Caustique et savoureux, émouvant et intelligent, le roman intime et fort rusé d’un décodage / recodage des clichés d’après septembre 2001, entre Nord et Sud.

Le 12 novembre 2001, une jeune héroïne des temps modernes piétinait en compagnie d’autres héros et héroïnes des temps modernes sur l’esplanade de la Préfecture du Nord. Elle faisait la queue dans le froid d’une nuit finissante enchaînée à une longue file de personnes, tous âges, tous sexes, toutes nationalités, devant les guichets de la Préfecture, qui étaient tous fermés à cette heure, parce que l’heure, c’est l’heure, et que les guichets de la Préfecture du Nord, ça ouvre que pile après 8 h.
Personne ne connaît le véritable nom de cette jeune héroïne des temps modernes, si ce n’est son mari, qui était tout aussi jeune qu’elle, qui avait eu accès à sa véritable identité, en dépit de sa profonde ignorance de ce qu’avait été la vie de sa femme avant, quand, pour savoir, il aurait fallu voyager dans un pays où on voyage seulement armé de fusils d’assaut, de chars et de drones, ce qui ne l’avait pas empêché de continuer de l’appeler Joséphine, le prénom sous lequel elle s’était présentée à lui dans la vieille caravane où, si jeune, elle travaillait déjà dur pour se sortir, à force d’attraits, d’efforts et d’épargne, de la jungle humide du Nordaisis. Dans cette jungle humide, Joséphine avait atterri deux ans avant de rencontrer ce futur mari, qui n’était qu’un jeune marlou revêtu tous les jours gris de l’hiver et de l’automne du même manteau taillé en loden râpé, étonnant, en totale contradiction avec ses occupations sociales de jeune marlou faisant de toute sa vie une misère de trafics et de larcins au bord d’un canal déshérité, le canal du Nord, encore et toujours hébergé chez sa mère, encore et toujours créchant en jeune adulte dans l’unique chambre du F2 loué par sa mère sur les bords d’un canal depuis sa naissance.
À ce stade, il est encore trop tôt pour évoquer la mère du jeune marlou en loden râpé, une mère qui s’appelle Madame Dabritz et qui est, plus pour très longtemps, semble-t-il, secrétaire Admissions et Scolarité au Département de Français Langue Étrangère (FLE) de l’université du Nord, Département qui a vocation à enseigner la langue française à des étudiants étrangers, mais, puisqu’elle s’appelle Madame Dabritz, et puisque le jeune marlou, son fils, prénommé Guillaume, surnommé Loulou, porte son nom, cela fait que nous avons au moins ça, que, depuis qu’elle est mariée à Guillaume Dabritz, la jeune héroïne en attente sur l’esplanade de la Préfecture du Nord pour obtenir un rendez-vous à l’issue duquel elle obtiendra sans nul doute – c’est la loi – sa carte Vie Privée et Famille (VPF), Art.
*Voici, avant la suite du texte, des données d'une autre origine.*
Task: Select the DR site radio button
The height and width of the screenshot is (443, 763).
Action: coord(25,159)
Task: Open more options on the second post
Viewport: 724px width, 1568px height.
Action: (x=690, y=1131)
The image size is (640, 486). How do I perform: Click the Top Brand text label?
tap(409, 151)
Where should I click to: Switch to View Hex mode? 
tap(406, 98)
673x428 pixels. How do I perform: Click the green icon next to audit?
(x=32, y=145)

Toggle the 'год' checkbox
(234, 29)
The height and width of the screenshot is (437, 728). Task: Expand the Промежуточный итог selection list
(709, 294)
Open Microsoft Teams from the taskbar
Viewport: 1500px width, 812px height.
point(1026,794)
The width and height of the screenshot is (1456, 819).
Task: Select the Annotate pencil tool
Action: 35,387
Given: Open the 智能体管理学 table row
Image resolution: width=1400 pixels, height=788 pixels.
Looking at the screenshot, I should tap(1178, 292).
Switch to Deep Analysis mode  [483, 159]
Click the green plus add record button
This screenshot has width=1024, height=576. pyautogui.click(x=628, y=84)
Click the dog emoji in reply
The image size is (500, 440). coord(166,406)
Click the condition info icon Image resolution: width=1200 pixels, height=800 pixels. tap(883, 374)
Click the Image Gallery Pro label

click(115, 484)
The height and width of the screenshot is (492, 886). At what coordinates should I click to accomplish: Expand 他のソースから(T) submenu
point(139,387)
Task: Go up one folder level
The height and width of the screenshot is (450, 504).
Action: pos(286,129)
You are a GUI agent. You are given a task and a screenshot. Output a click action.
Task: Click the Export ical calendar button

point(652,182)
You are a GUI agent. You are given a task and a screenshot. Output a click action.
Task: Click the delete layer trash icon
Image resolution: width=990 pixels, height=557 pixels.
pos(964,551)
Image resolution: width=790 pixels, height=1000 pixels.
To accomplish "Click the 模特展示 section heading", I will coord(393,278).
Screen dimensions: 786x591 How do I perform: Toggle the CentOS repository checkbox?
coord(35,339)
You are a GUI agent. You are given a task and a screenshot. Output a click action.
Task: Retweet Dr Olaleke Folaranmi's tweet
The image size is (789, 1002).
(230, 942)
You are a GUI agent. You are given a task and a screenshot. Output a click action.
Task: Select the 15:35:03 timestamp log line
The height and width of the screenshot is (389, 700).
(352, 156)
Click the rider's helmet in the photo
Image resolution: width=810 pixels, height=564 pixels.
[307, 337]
L313-11, Code de l’entrée et du séjour des étrangers et du droit d’asile, peut d’ores et déjà répondre au doux patronyme de « Joséphine Dabritz », dans la rue, à la banque, chez le médecin, à l’ANPE, au guichet de la Préfecture du Nord (« Madame Dabritz, que puis-je faire pour vous ? »), ou, hélas, bien avant de toucher au graal du guichet de Préfecture, au cours du contrôle d’identité qui allait funestement advenir sur l’esplanade en question, alors que la file qui faisait la queue était encore et toujours immobile occupée à se les geler, pieds et reste, dans le froid glacial de cette petite aube de journée d’automne.
Un automne particulier dans le monde. Des bords de l’Indus qui hydrate tout le Pendjab pakistanais jusqu’à la ville qui ne dort jamais, bâtie sur un ancien territoire indien à l’embouchure de l’Hudson sur l’Atlantique où, à 9 h 16 GMT / UTC-5 ce jour-là, un avion va s’écraser à nouveau, ça fait 5 avions maintenant, où, aussi, une jeune Française prénommée Blanche, 63 jours avant ce jour du 12 novembre 2001, était assise sur son canapé devant la téloche à regarder défiler des images de cratères fumants qui lui avaient fait se mordre la lèvre supérieure jusqu’au sang d’avoir migré au mauvais moment de l’autre côté de l’océan. Un automne particulier dans le monde entier. Dans le Nouveau Monde, dans l’Ancien Monde, jusqu’à Khwājah Bahā ud Dīn, province de Takhar, Afghanistan, une ville pas plus grosse que Béthune, en passant par Kaboul, même si le grand jour mondialisé de Kaboul n’allait advenir que dans 24 heures, le 13 novembre 2001, jour de l’entrée des Américains dans la ville, ville ouverte, ville soumise, à l’issue du contrôle de routine qui allait advenir sur cette esplanade de Préfecture du Nord, et il n’y aura donc pas ici l’injure écrite d’expliquer comment, pourquoi, à quelles fins, cet automne de l’année 2001 a été si particulier dans le monde pour tous.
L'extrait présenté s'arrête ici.